The GIK Institute is a private educational institution, named after former bureaucrat and former President of Pakistan Ghulam Ishaq Khan. The project was delegated to Pakistani scientist, Dr. Abdul Qadeer Khan, who was one of the founding members of the institute and was once registered as an associate professor of physics.

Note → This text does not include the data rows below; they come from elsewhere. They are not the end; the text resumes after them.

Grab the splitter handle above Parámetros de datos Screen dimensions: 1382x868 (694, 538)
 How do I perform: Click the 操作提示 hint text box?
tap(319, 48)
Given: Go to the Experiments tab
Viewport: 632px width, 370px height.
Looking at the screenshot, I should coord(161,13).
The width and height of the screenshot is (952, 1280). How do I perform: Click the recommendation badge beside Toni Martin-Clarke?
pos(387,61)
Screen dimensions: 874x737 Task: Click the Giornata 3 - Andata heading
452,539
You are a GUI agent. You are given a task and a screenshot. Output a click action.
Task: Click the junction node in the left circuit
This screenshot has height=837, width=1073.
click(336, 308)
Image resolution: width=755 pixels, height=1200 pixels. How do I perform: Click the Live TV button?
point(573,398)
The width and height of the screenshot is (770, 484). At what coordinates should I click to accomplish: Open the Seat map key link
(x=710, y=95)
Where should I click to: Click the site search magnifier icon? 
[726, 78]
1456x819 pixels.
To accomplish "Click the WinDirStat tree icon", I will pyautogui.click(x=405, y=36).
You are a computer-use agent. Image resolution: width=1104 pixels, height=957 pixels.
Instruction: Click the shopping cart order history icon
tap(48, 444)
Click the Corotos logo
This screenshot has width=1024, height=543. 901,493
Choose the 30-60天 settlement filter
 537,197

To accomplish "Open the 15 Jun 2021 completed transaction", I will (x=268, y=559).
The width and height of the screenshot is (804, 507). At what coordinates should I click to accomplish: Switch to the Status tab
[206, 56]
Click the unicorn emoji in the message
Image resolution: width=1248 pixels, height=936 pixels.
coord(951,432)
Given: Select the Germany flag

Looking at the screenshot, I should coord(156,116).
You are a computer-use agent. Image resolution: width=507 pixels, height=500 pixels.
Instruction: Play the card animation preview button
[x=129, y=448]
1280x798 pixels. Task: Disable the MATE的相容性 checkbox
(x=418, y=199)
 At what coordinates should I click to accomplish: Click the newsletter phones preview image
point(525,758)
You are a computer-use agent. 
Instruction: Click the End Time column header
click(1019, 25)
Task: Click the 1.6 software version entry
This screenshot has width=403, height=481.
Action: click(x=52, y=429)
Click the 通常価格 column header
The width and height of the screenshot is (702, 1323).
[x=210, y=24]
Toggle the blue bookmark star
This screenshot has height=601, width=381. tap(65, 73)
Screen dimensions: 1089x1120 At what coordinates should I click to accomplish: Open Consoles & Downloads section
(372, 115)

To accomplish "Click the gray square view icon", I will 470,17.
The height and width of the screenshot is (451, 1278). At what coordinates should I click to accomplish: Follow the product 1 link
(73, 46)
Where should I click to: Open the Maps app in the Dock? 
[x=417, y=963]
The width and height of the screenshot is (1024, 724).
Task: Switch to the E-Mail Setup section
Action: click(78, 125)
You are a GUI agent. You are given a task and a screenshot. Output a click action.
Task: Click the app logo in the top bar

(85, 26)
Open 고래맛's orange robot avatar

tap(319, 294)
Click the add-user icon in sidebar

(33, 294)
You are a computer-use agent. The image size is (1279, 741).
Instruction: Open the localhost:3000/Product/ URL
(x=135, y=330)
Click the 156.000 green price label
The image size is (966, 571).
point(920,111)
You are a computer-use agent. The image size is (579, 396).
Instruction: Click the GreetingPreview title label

The genesis of the Institute can be traced back to the early 1950s when Ghulam Ishaq Khan became acutely aware of Pakistan's dependence on foreign expertise and imported technology. Out of his frequent interaction with the foreign and local experts emerged the idea that a centre of excellence in engineering sciences and production technology ought to be established in the country, whose standards of education are comparable to those of its counterparts in the advanced countries. The transformation of this idea into a practical proposition took place in December 1985 when the Benevolent Community Care and Infaq Foundation donated Rs. 50 million for setting up an institute in Khyber Pakhtunkhwa for promotion of science and technology.

Major founding donors include Nouman Benevolent Community Care, Infaq Foundation, Chiniot Anjuman-e-Islamia, Dawood Group of Industries, and the Government of Khyber-Pakhtunkhwa which has donated land at Topi.

In June, 1988 its parent body, Society for the Promotion of Engineering Sciences and Technology in Pakistan (SOPREST) was established with Ghulam Ishaq Khan, then the president of the country being elected the president of the society for life.

The task of conceiving and formulating the basic form and features of the institute was entrusted to a group of eminent scientists and engineers. The civil works at the campus site were started in early 1990. An interim office of the institute was set up in August 1992 where senior professionals with notable backgrounds worked in a cohesive group to evolve the educational aims and philosophy of the institute, its curricula and details of the equipment for its laboratories and workshops.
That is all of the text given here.